>> BEGIN

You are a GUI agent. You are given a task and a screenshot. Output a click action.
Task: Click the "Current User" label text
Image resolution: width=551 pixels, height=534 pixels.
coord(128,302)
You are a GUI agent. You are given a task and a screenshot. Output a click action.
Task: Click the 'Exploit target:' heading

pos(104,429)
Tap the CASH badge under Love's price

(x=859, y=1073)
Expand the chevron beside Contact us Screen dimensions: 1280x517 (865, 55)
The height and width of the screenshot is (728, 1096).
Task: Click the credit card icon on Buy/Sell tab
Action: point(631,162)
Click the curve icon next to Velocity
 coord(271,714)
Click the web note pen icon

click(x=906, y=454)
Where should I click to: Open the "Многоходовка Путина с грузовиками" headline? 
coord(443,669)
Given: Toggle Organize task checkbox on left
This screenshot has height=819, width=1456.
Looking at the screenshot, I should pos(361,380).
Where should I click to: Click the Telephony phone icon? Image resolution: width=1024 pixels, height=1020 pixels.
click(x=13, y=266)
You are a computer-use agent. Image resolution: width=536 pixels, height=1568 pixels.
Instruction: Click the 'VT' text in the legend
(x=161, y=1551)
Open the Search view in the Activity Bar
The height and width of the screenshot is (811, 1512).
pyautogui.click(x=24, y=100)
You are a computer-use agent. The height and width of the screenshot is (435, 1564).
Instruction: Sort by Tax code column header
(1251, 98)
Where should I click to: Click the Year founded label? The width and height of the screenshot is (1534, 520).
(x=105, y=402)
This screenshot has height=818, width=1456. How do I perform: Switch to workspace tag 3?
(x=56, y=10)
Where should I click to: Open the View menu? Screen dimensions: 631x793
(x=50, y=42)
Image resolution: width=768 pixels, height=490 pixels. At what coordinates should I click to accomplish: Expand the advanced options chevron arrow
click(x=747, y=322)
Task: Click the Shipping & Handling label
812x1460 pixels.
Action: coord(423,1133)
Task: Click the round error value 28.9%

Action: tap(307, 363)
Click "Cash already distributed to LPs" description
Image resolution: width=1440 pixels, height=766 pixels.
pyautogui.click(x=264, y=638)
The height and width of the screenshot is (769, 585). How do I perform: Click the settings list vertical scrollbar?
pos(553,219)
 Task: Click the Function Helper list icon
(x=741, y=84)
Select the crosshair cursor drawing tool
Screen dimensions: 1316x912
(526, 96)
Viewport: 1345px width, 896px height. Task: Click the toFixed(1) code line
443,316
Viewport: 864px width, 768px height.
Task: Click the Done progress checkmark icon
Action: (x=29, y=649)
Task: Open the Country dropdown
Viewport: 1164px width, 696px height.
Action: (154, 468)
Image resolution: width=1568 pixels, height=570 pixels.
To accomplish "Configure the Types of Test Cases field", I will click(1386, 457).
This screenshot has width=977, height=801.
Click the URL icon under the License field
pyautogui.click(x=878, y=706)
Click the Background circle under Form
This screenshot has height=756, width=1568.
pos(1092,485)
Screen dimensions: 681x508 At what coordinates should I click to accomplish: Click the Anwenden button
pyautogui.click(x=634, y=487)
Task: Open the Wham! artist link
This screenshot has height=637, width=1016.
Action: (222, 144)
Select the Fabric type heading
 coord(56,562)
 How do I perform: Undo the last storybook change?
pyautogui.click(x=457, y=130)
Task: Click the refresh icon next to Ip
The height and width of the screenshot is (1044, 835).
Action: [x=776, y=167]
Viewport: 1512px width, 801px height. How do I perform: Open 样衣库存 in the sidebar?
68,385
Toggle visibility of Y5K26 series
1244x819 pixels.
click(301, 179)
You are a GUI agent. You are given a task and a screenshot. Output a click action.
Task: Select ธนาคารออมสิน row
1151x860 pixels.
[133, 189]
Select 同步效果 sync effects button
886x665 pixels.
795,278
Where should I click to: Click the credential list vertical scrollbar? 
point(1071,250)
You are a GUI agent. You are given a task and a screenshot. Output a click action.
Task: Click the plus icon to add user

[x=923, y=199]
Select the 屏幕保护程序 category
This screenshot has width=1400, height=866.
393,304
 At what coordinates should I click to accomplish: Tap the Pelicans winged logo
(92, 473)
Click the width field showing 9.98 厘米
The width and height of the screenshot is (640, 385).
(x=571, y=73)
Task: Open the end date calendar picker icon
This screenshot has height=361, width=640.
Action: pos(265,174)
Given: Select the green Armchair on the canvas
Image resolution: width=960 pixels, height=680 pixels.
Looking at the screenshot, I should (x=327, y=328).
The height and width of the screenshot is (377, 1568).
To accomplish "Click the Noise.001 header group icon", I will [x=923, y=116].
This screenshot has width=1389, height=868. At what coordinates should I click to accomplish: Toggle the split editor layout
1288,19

>> END

Rewrite the records from the line that contains "Task: Click the Shipping & Handling label" through the line that contains "click(301, 179)", replacing "Country" with "Region" and leaving everything else unchanged.

■ **ANSWER TO THE PROBLEM**:
Task: Click the Shipping & Handling label
812x1460 pixels.
Action: coord(423,1133)
Task: Click the round error value 28.9%

Action: tap(307, 363)
Click "Cash already distributed to LPs" description
Image resolution: width=1440 pixels, height=766 pixels.
pyautogui.click(x=264, y=638)
The height and width of the screenshot is (769, 585). How do I perform: Click the settings list vertical scrollbar?
pos(553,219)
 Task: Click the Function Helper list icon
(x=741, y=84)
Select the crosshair cursor drawing tool
Screen dimensions: 1316x912
(526, 96)
Viewport: 1345px width, 896px height. Task: Click the toFixed(1) code line
443,316
Viewport: 864px width, 768px height.
Task: Click the Done progress checkmark icon
Action: (x=29, y=649)
Task: Open the Region dropdown
Viewport: 1164px width, 696px height.
Action: (154, 468)
Image resolution: width=1568 pixels, height=570 pixels.
To accomplish "Configure the Types of Test Cases field", I will click(1386, 457).
This screenshot has width=977, height=801.
Click the URL icon under the License field
pyautogui.click(x=878, y=706)
Click the Background circle under Form
This screenshot has height=756, width=1568.
pos(1092,485)
Screen dimensions: 681x508 At what coordinates should I click to accomplish: Click the Anwenden button
pyautogui.click(x=634, y=487)
Task: Open the Wham! artist link
This screenshot has height=637, width=1016.
Action: (222, 144)
Select the Fabric type heading
 coord(56,562)
 How do I perform: Undo the last storybook change?
pyautogui.click(x=457, y=130)
Task: Click the refresh icon next to Ip
The height and width of the screenshot is (1044, 835).
Action: [x=776, y=167]
Viewport: 1512px width, 801px height. How do I perform: Open 样衣库存 in the sidebar?
68,385
Toggle visibility of Y5K26 series
1244x819 pixels.
click(301, 179)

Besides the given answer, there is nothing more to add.